[WRITTEN TASK]: Turn the lines of the records into a numbered list, from the line with "transactions [114, 59]" up to and including the last line of the records, leaving out any blank lines.

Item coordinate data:
-.-.-

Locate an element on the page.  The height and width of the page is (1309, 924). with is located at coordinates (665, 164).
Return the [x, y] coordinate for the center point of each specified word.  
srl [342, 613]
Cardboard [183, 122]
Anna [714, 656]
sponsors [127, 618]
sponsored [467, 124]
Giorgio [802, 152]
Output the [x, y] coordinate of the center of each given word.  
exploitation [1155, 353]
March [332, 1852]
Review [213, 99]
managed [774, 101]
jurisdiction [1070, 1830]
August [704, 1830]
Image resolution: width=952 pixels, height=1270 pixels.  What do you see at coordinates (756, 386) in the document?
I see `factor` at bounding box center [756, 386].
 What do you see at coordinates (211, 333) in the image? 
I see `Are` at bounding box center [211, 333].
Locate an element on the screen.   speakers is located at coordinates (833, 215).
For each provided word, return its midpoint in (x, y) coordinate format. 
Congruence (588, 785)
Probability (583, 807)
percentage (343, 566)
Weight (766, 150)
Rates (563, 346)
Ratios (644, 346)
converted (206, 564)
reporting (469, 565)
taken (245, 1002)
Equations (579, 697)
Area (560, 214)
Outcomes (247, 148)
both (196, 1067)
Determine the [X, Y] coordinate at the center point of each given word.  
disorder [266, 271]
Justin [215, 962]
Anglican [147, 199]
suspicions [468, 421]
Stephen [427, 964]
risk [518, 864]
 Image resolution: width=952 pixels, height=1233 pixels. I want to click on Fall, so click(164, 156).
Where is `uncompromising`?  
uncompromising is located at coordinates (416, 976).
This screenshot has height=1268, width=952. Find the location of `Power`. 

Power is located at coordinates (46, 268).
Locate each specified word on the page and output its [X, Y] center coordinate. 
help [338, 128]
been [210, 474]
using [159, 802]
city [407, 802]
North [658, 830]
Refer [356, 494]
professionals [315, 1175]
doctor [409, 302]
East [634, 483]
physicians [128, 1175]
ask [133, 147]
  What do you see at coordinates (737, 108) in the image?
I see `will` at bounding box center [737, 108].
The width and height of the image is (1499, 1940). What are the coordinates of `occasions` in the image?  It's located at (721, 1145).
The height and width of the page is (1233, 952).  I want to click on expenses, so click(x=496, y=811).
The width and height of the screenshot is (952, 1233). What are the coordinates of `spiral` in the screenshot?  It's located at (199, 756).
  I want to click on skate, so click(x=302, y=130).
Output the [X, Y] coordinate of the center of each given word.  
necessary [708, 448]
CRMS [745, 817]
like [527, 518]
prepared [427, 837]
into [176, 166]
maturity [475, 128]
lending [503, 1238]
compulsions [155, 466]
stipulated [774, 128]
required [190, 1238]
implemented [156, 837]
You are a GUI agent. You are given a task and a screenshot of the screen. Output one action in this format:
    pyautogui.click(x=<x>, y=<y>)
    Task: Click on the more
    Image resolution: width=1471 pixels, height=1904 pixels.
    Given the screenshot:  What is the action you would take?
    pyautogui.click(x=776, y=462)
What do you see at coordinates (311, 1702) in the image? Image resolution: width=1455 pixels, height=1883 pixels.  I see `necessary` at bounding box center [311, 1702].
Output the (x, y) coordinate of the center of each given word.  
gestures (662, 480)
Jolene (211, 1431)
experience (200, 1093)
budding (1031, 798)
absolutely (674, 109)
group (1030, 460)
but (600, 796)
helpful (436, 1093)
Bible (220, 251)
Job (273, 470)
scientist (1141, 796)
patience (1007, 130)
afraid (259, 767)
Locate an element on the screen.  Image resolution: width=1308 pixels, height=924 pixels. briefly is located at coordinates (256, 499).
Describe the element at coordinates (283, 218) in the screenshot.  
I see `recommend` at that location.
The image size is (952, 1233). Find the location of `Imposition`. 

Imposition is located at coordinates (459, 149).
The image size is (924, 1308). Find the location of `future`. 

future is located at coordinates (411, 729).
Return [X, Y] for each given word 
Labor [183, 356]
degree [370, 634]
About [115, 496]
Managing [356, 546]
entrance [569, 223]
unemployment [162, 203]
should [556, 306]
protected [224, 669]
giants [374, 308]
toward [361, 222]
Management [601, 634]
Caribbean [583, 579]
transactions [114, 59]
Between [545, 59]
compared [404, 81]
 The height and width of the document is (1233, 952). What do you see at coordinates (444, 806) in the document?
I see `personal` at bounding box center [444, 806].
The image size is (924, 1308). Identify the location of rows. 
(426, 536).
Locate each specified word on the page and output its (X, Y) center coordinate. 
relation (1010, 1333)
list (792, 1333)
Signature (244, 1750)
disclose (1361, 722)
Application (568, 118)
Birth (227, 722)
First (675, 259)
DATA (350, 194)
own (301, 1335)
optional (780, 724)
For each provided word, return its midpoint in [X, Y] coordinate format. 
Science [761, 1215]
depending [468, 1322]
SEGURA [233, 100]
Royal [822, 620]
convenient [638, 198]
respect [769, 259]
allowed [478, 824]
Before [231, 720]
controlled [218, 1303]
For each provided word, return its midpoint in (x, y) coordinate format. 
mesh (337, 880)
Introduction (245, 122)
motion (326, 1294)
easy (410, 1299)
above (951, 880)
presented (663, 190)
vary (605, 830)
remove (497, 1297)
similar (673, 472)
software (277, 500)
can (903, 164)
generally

-.-.-

[SOLVED EXERCISE]:
1. transactions [114, 59]
2. Between [545, 59]
3. compared [404, 81]
4.  The height and width of the document is (1233, 952). What do you see at coordinates (444, 806) in the document?
5. I see `personal` at bounding box center [444, 806].
6. The image size is (924, 1308). Identify the location of rows. 
7. (426, 536).
8. Locate each specified word on the page and output its (X, Y) center coordinate. 
9. relation (1010, 1333)
10. list (792, 1333)
11. Signature (244, 1750)
12. disclose (1361, 722)
13. Application (568, 118)
14. Birth (227, 722)
15. First (675, 259)
16. DATA (350, 194)
17. own (301, 1335)
18. optional (780, 724)
19. For each provided word, return its midpoint in [X, Y] coordinate format. 
20. Science [761, 1215]
21. depending [468, 1322]
22. SEGURA [233, 100]
23. Royal [822, 620]
24. convenient [638, 198]
25. respect [769, 259]
26. allowed [478, 824]
27. Before [231, 720]
28. controlled [218, 1303]
29. For each provided word, return its midpoint in (x, y) coordinate format. 
30. mesh (337, 880)
31. Introduction (245, 122)
32. motion (326, 1294)
33. easy (410, 1299)
34. above (951, 880)
35. presented (663, 190)
36. vary (605, 830)
37. remove (497, 1297)
38. similar (673, 472)
39. software (277, 500)
40. can (903, 164)
41. generally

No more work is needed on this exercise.